Mental ability scores are somewhat trickier than other kinds. After all, the intelligence of the player may not correspond very well with that of the character. How does a person play a character who is smarter than they are? There no perfect answers. Sometimes particularly smart characters can take up more time to decide on actions, based on the notion that in the game world, they wouldn't need all the time the player is using to work things out. Sometimes game masters are more likely to give hints to smarter characters. My experience tells me that more often than not, intelligence scores mostly just affect mind-based die rolls, like avoiding mind control, or something.
What are these "other" scores?
Most common are "spiritual" ability scores, or "social" ability scores, or some combination of scores related to these categories. These scores are usually directly related to the style of the game in question. For example, the game Mage: the Ascension has an Arete score that describes a character's over-all magical prowess and potential.
To be honest, the things that an ability score can describe are limited only by the industrious imaginations of gamers, ranging from a character's one-ness with universal laws (Mummy: the Resurrection), to the infamous wang stat (prurient house rules of middle school gamers everywhere).
Okay, but why ability scores?
To understand the role of ability scores in roleplaying, one must first know a little about the history of roleplaying games. Although this is a subject that could be spoken about at some length, the important thing to know is that roleplaying games were originally an off-shoot (a "mod", if you will) of war gaming. Pseudo-ability scores existed in war games to show how powerful different units were, relative to one another. This could be a simple one-number system: infantry are 1s, tanks are 4s, and so on; or it could be significantly more involved, with scores for offense, defense, speed, and so on.
These "ability scores" allowed for war gamers to use dice as a neutral judge of sorts, simulating the effects of random chance on a battle. It was this game mechanic that was carried over from war gaming to roleplaying gaming.
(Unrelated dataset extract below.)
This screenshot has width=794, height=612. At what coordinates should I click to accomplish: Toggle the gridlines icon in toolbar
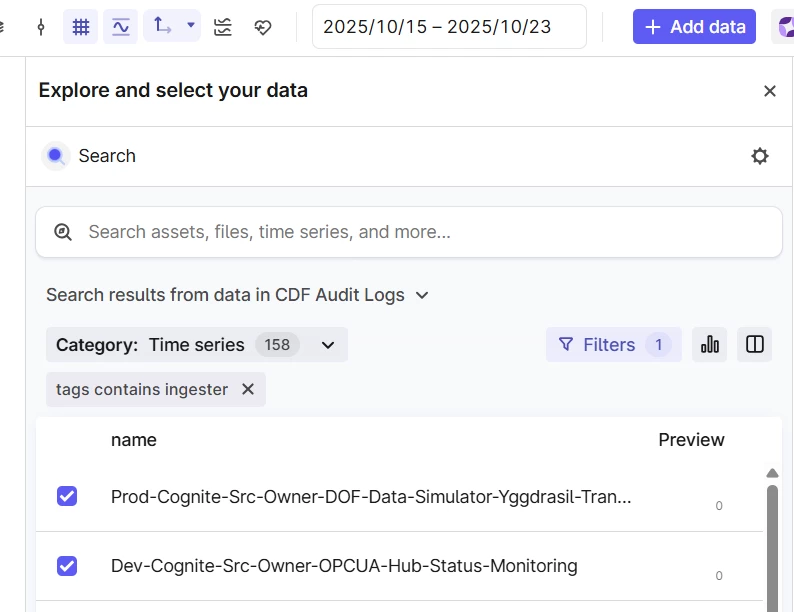[x=81, y=27]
Ability scores give players a way to determine whether we kill an orc or not, adding a sense of risk, which leads to dramatic tension, which makes a gaming experience more fun and memorable.
Oh, I--
However, roleplaying games are ostensibly about more than killing orcs, they are also about telling a story. Players, after all, play roles when they roleplay. From the birth of roleplaying in the 70's through the 80's, most roleplaying culture revolved around the idea that most of the game was about dice and numbers. When a character performed an action, dice were rolled and the results were spelled out numerically. In the 90's, however, we saw the birth of the so-called Storyteller school of roleplaying, which operated under the philosophy that dice should be rolled only when absolutely necessary, and that their results should never derail a good story, even if the game master has to twist, or even ignore the results of dice. In this sort of environment, the role of ability scores changes somewhat. Rather than simply denoting a target number for a die roll, ability scores may determine whether a player must even pick up the dice at all. While a game master might decide that an average character must roll to move a heavy beam off of their leg, a particularly strong character may just be able to do it without a roll at all. This system is taken to an extreme in "dice-less" roleplaying games such as Nobilis, in which ability scores represent a pool of points that characters can spend to perform different kinds of miraculous actions.
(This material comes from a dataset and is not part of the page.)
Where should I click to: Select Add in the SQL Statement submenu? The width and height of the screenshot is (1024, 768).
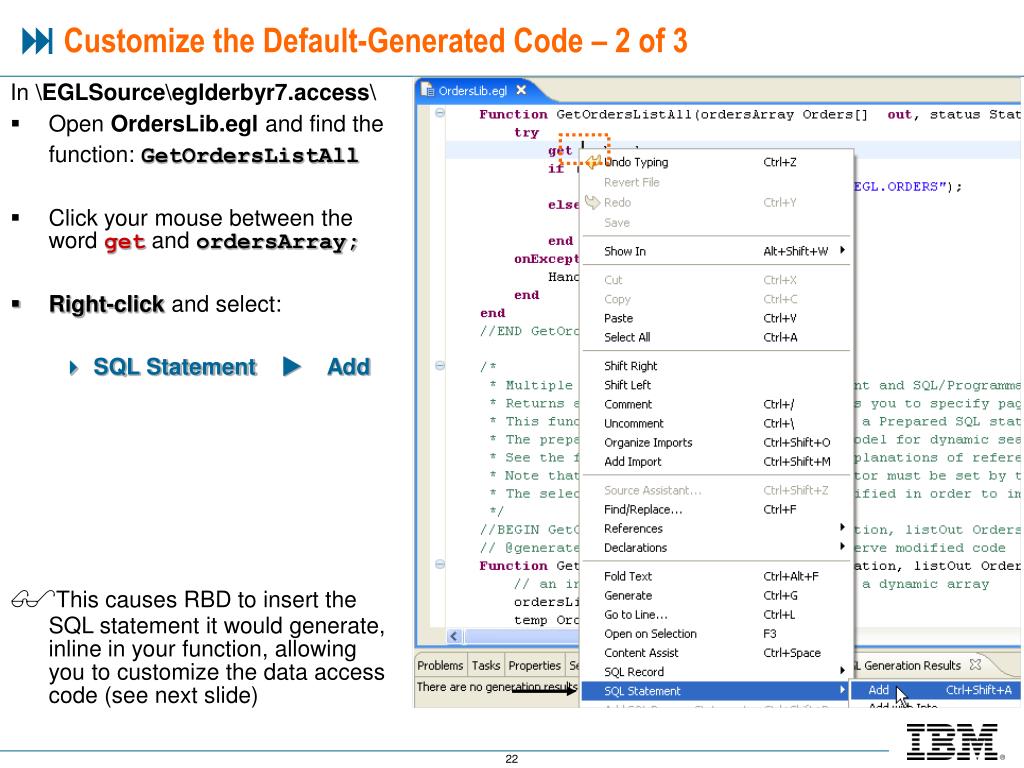879,690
So does everybody play by this "storyteller" philosophy these days?
Good heavens, no! The "storyteller" school of roleplaying is usually said to be one end of a spectrum, with the older, more die-focused side usually called the "simulationist" school. Both styles of gameplay remain popular today, and the "which is better" argument continues to set fire to message boards across the internet.
Gotcha. Now go back and explain this "wang stat" thing.
Don't ask me. I didn't play in middle school.